Kasus pelecehan dan kekerasan seksual adalah urgensi, yang membuat hadirnya Undang-undang Tindak Pidana Kekerasan Seksual (UU TPKS) menjadi kabar baik bagi kita semua. Akhirnya, kita memiliki payung hukum atau legal standing sebagai jawaban untuk penanganan kasus kekerasan seksual di negeri ini, dan penegakannya perlu terus menerus dikawal.
Beberapa upaya lain yang dapat dilakukan untuk melawan kasus pelecehan dan kekerasan seksual adalah mengedukasi lingkungan sekitar yang dimulai dari lingkup kecil seperti lingkungan keluarga atau RT/RW. Edukasi tersebut bisa berupa penjelasan mengenai apa-apa saja tindakan yang termasuk pelecehan dan kekerasan seksual, apa yang harus dilakukan jika terjadi, ke mana harus melapor, dan informasi penting lainnya.
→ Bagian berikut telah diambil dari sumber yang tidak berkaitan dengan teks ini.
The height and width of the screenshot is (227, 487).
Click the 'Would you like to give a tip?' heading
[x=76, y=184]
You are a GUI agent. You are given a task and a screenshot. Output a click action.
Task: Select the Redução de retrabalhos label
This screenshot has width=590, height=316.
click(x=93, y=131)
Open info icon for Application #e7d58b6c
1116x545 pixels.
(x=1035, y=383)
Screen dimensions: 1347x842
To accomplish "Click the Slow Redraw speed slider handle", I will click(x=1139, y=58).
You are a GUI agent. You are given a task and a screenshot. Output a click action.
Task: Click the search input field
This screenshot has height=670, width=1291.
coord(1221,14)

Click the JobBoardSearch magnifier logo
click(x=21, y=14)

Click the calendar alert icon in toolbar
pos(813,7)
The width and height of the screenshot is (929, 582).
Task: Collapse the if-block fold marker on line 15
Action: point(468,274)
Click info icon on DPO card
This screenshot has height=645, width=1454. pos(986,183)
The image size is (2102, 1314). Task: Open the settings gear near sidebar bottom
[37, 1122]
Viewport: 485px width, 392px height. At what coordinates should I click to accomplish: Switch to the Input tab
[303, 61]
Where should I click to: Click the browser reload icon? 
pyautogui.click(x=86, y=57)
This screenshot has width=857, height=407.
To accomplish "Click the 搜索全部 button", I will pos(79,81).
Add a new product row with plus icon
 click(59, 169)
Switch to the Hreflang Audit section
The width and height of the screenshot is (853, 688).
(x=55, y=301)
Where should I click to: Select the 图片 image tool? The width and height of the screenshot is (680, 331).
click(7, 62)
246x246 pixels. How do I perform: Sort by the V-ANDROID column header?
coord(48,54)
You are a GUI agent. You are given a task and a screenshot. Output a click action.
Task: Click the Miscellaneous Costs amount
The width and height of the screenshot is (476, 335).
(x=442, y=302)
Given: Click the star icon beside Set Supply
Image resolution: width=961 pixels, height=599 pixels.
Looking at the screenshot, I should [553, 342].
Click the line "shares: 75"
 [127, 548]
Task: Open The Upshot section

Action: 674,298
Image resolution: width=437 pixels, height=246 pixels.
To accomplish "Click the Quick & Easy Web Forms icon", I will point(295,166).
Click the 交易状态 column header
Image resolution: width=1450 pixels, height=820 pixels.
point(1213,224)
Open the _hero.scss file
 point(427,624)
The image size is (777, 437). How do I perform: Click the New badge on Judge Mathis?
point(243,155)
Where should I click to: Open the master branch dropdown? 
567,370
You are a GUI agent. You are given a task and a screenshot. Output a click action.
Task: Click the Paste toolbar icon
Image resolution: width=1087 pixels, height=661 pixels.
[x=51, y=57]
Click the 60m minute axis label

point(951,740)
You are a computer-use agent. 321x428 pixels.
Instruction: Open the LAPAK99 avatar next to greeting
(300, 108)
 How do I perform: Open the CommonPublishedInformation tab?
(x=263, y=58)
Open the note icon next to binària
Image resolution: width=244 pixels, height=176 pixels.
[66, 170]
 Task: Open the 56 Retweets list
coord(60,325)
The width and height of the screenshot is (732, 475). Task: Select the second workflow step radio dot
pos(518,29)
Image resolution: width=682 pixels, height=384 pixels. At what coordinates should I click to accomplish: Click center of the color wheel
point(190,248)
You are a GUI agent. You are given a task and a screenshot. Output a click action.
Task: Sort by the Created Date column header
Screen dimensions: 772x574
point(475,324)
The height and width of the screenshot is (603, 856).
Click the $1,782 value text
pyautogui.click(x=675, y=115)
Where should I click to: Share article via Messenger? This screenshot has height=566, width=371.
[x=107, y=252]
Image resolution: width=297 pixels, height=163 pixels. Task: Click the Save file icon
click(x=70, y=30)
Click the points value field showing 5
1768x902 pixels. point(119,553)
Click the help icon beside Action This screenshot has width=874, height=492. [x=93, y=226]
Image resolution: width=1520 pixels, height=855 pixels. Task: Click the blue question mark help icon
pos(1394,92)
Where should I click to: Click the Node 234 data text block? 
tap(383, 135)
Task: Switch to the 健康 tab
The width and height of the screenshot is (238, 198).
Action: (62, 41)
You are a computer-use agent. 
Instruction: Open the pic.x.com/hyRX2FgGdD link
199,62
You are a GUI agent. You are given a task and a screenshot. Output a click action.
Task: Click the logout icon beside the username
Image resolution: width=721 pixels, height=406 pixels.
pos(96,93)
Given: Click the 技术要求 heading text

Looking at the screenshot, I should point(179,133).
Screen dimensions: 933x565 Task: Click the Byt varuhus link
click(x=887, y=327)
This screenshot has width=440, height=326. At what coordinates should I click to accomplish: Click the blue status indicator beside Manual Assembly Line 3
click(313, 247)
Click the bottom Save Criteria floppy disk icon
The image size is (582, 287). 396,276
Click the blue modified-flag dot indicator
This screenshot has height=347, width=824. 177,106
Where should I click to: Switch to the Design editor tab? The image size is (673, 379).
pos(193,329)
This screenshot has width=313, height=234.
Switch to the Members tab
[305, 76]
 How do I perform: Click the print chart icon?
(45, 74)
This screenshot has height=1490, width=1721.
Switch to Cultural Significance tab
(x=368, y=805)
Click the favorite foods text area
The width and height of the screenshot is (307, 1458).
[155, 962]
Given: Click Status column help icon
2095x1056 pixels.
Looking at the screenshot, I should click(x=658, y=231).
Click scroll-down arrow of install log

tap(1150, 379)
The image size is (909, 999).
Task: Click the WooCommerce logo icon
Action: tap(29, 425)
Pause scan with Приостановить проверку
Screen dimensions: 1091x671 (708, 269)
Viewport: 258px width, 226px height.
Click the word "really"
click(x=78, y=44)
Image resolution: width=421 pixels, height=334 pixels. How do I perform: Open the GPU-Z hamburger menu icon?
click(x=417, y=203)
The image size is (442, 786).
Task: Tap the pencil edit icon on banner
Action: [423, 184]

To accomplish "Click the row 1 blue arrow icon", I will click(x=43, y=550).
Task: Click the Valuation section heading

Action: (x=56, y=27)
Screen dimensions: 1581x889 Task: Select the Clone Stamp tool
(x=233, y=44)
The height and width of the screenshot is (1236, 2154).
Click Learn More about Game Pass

Edukasi terhadap anak-anak pun penting dilakukan, mengingat mereka juga sangat rentan menjadi korban.
Yang terpenting adalah hendaknya kita selalu memberi dukungan untuk orang terdekat atau siapapun yang menjadi korban pelecehan dan kekerasan seksual. Kita dapat menolong mereka untuk memperjuangkan hak-hak sebagai korban, seperti mendampingi selama proses pelaporan kasus dan pemulihan kondisi mental mereka. Semua elemen masyarakat pun harus turut bekerja sama dan berupaya mengawal penegakan UU TPKS, serta mengkampanyekan perlawanan terhadap pelecehan dan kekerasan seksual.